══ Exercise materials ══

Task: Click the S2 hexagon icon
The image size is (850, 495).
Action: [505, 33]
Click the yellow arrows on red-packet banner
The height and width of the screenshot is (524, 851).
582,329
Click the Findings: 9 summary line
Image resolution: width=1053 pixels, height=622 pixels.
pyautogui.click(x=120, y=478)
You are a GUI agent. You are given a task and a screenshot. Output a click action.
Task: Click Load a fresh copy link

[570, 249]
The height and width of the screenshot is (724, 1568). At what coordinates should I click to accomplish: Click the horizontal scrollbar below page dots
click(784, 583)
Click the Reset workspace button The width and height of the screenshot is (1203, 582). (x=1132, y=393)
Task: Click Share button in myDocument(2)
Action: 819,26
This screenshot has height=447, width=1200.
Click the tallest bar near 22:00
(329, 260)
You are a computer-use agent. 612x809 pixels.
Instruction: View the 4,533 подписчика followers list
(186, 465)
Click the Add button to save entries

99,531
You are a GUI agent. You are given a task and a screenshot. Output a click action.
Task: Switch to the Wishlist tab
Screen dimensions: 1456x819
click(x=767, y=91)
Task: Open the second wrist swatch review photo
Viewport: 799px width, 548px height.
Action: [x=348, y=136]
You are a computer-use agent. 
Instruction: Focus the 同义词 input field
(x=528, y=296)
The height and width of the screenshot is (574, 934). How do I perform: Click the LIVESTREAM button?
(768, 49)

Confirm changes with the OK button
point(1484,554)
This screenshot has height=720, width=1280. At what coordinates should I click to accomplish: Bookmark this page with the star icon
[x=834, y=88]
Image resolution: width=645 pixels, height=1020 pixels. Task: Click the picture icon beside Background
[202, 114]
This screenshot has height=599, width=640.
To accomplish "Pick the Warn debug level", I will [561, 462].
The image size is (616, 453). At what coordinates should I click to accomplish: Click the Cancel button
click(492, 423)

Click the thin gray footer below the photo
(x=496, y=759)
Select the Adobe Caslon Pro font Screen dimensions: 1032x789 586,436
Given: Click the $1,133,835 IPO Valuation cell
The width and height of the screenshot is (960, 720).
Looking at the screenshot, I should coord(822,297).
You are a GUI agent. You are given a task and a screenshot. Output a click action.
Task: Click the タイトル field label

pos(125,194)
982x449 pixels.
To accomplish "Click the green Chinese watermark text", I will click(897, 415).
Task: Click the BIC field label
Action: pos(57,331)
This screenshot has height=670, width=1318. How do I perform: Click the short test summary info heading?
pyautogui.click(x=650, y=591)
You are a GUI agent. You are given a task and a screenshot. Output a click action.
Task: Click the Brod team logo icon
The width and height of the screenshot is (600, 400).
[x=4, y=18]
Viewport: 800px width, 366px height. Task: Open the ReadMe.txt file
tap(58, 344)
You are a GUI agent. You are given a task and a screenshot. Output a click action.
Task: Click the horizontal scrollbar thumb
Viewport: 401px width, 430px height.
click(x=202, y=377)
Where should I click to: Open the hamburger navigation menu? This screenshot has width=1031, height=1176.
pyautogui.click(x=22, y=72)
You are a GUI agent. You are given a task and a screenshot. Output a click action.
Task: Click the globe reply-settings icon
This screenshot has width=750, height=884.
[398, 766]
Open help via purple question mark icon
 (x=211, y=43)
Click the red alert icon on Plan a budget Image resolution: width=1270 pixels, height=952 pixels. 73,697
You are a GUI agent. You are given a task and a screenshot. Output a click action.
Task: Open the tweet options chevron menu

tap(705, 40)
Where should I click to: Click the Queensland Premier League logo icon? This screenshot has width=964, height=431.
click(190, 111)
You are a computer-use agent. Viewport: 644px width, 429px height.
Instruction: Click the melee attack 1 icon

═══

▸ **Description of the task**:
Repeat the data word for word, leaving out no line.

▸ **Written solution**:
Task: Click the S2 hexagon icon
The image size is (850, 495).
Action: [505, 33]
Click the yellow arrows on red-packet banner
The height and width of the screenshot is (524, 851).
582,329
Click the Findings: 9 summary line
Image resolution: width=1053 pixels, height=622 pixels.
pyautogui.click(x=120, y=478)
You are a GUI agent. You are given a task and a screenshot. Output a click action.
Task: Click Load a fresh copy link

[570, 249]
The height and width of the screenshot is (724, 1568). At what coordinates should I click to accomplish: Click the horizontal scrollbar below page dots
click(784, 583)
Click the Reset workspace button The width and height of the screenshot is (1203, 582). (x=1132, y=393)
Task: Click Share button in myDocument(2)
Action: 819,26
This screenshot has height=447, width=1200.
Click the tallest bar near 22:00
(329, 260)
You are a computer-use agent. 612x809 pixels.
Instruction: View the 4,533 подписчика followers list
(186, 465)
Click the Add button to save entries

99,531
You are a GUI agent. You are given a task and a screenshot. Output a click action.
Task: Switch to the Wishlist tab
Screen dimensions: 1456x819
click(x=767, y=91)
Task: Open the second wrist swatch review photo
Viewport: 799px width, 548px height.
Action: [x=348, y=136]
You are a computer-use agent. 
Instruction: Focus the 同义词 input field
(x=528, y=296)
The height and width of the screenshot is (574, 934). How do I perform: Click the LIVESTREAM button?
(768, 49)

Confirm changes with the OK button
point(1484,554)
This screenshot has height=720, width=1280. At what coordinates should I click to accomplish: Bookmark this page with the star icon
[x=834, y=88]
Image resolution: width=645 pixels, height=1020 pixels. Task: Click the picture icon beside Background
[202, 114]
This screenshot has height=599, width=640.
To accomplish "Pick the Warn debug level", I will [561, 462].
The image size is (616, 453). At what coordinates should I click to accomplish: Click the Cancel button
click(492, 423)

Click the thin gray footer below the photo
(x=496, y=759)
Select the Adobe Caslon Pro font Screen dimensions: 1032x789 586,436
Given: Click the $1,133,835 IPO Valuation cell
The width and height of the screenshot is (960, 720).
Looking at the screenshot, I should coord(822,297).
You are a GUI agent. You are given a task and a screenshot. Output a click action.
Task: Click the タイトル field label

pos(125,194)
982x449 pixels.
To accomplish "Click the green Chinese watermark text", I will click(897, 415).
Task: Click the BIC field label
Action: pos(57,331)
This screenshot has height=670, width=1318. How do I perform: Click the short test summary info heading?
pyautogui.click(x=650, y=591)
You are a GUI agent. You are given a task and a screenshot. Output a click action.
Task: Click the Brod team logo icon
The width and height of the screenshot is (600, 400).
[x=4, y=18]
Viewport: 800px width, 366px height. Task: Open the ReadMe.txt file
tap(58, 344)
You are a GUI agent. You are given a task and a screenshot. Output a click action.
Task: Click the horizontal scrollbar thumb
Viewport: 401px width, 430px height.
click(x=202, y=377)
Where should I click to: Open the hamburger navigation menu? This screenshot has width=1031, height=1176.
pyautogui.click(x=22, y=72)
You are a GUI agent. You are given a task and a screenshot. Output a click action.
Task: Click the globe reply-settings icon
This screenshot has width=750, height=884.
[398, 766]
Open help via purple question mark icon
 (x=211, y=43)
Click the red alert icon on Plan a budget Image resolution: width=1270 pixels, height=952 pixels. 73,697
You are a GUI agent. You are given a task and a screenshot. Output a click action.
Task: Open the tweet options chevron menu

tap(705, 40)
Where should I click to: Click the Queensland Premier League logo icon? This screenshot has width=964, height=431.
click(190, 111)
You are a computer-use agent. Viewport: 644px width, 429px height.
Instruction: Click the melee attack 1 icon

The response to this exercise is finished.